Il y a donc une demande très importante. On compte 26cliniques, comme vous l'avez indiqué; 30 CISP; on retrouve maintenant 25 bureaux d'anciens combattants; mais je pense qu'il est temps qu'on revoie la situation dans son ensemble afin d'être plus efficaces et efficients.
Le président: Je suis très préoccupé par la façon dont on transfère le personnel du ministère de la Défense nationale à celui des Anciens combattants et, malgré les unités de soutien conjointes et le fait qu'Anciens Combattants Canada était censé placer beaucoup de gens dans ses centres, mais les a plutôt retirés, je considère qu'il faut mieux intégrer les efforts. À partir de vos rapports, que pouvez-vous dire sur la façon dont ces deux ministères tentent d'intégrer leurs capacités, pour éviter que personne ne soit laissé pour compte, particulièrement dans les réserves?

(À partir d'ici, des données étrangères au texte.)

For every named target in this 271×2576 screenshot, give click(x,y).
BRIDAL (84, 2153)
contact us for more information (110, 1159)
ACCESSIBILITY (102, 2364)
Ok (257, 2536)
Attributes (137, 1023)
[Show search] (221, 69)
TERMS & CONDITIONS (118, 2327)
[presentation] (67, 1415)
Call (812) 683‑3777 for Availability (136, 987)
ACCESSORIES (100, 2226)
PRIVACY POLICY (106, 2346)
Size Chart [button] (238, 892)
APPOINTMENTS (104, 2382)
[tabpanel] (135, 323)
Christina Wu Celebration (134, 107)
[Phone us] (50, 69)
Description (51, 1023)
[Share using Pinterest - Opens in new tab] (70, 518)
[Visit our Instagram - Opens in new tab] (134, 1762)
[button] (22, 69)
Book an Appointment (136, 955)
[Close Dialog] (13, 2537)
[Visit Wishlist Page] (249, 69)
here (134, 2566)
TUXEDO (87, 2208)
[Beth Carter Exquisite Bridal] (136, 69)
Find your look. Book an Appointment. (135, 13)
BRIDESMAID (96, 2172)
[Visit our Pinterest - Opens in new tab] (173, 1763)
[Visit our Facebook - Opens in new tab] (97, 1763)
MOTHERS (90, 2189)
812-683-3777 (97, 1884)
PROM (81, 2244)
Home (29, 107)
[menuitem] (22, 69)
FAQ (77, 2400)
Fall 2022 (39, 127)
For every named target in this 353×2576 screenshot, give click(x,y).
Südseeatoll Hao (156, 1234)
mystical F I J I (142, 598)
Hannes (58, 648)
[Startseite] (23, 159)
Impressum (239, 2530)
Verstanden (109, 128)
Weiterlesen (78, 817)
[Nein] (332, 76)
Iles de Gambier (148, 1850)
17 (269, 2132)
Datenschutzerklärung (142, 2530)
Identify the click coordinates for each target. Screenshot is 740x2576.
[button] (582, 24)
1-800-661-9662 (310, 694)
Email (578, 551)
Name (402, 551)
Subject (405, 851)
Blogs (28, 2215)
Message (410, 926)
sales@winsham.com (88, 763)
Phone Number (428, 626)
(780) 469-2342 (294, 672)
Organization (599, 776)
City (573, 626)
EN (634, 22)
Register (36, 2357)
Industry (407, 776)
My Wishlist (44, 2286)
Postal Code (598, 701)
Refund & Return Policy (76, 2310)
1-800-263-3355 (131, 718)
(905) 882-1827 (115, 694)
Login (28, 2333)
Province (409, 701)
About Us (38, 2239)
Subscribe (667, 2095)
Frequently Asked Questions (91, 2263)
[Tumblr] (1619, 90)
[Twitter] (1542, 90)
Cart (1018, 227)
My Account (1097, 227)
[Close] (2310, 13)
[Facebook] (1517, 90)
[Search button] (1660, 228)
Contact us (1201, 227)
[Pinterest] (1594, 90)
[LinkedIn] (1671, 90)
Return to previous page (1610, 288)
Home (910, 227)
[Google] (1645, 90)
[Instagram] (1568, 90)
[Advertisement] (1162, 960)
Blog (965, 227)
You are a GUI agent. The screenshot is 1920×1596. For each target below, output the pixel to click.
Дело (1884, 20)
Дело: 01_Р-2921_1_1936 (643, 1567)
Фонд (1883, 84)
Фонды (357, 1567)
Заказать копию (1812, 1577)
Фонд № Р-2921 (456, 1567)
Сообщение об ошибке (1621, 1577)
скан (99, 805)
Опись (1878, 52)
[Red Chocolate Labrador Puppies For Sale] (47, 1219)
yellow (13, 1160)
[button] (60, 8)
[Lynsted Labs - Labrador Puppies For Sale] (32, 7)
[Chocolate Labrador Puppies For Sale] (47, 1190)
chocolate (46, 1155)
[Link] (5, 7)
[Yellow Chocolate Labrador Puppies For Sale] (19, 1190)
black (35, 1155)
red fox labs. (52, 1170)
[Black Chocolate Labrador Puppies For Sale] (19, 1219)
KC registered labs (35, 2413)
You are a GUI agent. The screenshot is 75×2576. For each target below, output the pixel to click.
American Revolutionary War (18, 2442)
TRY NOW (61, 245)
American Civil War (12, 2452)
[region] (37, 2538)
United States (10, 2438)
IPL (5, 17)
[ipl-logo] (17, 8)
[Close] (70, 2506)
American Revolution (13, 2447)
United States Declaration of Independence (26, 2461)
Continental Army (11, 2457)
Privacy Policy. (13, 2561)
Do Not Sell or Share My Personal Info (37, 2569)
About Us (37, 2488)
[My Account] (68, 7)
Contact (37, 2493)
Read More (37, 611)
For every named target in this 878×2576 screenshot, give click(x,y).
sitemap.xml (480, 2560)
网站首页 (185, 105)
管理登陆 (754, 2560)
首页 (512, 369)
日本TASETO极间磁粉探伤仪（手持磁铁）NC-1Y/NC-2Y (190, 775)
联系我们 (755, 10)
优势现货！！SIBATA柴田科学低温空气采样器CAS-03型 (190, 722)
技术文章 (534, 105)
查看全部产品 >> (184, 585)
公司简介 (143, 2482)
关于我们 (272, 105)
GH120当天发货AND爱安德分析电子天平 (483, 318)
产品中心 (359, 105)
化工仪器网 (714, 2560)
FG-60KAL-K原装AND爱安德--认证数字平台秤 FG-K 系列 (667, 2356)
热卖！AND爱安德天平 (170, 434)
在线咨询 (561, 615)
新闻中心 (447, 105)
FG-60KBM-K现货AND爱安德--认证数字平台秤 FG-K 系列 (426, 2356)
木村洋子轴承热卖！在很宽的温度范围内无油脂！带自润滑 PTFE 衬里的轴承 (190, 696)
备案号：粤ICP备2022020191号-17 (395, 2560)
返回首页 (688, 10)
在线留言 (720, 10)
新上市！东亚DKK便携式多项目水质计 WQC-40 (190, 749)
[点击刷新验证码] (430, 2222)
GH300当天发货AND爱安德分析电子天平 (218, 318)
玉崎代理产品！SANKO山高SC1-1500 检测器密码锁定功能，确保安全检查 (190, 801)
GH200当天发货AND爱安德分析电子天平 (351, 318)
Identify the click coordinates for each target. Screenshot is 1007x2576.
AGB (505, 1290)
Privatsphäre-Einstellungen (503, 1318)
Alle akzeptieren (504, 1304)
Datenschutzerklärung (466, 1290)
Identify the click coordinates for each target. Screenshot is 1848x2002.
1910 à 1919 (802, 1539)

Par exemple, vos ordinateurs se parlent-ils? Sur le plan médical, pourquoi est-il si difficile de faire parvenir les documents militaires au ministère des Anciens Combattants? Pourquoi le ministère fait-il une réévaluation complète de ce que vous avez fait?
Il y a un programme au niveau du sous-ministre adjoint depuis 1998. Pourquoi ces ministères continuent-ils d'être déconnectés? Selon vous, à quel point le sont-ils?
M.Daigle: Depuis que j'occupe ce poste, nous n'avons pas vraiment examiné la question de l'intégration en profondeur. Évidemment, on ne peut pas avoir un ombudsman qui relève de deux ministres différents. On ne peut pas non plus avoir deux ombudsmans qui relèvent d'un ministre. Par conséquent, l'intégration du bureau de l'ombudsman doit se faire à un niveau supérieur, et nous ne nous sommes pas du tout penchés là-dessus.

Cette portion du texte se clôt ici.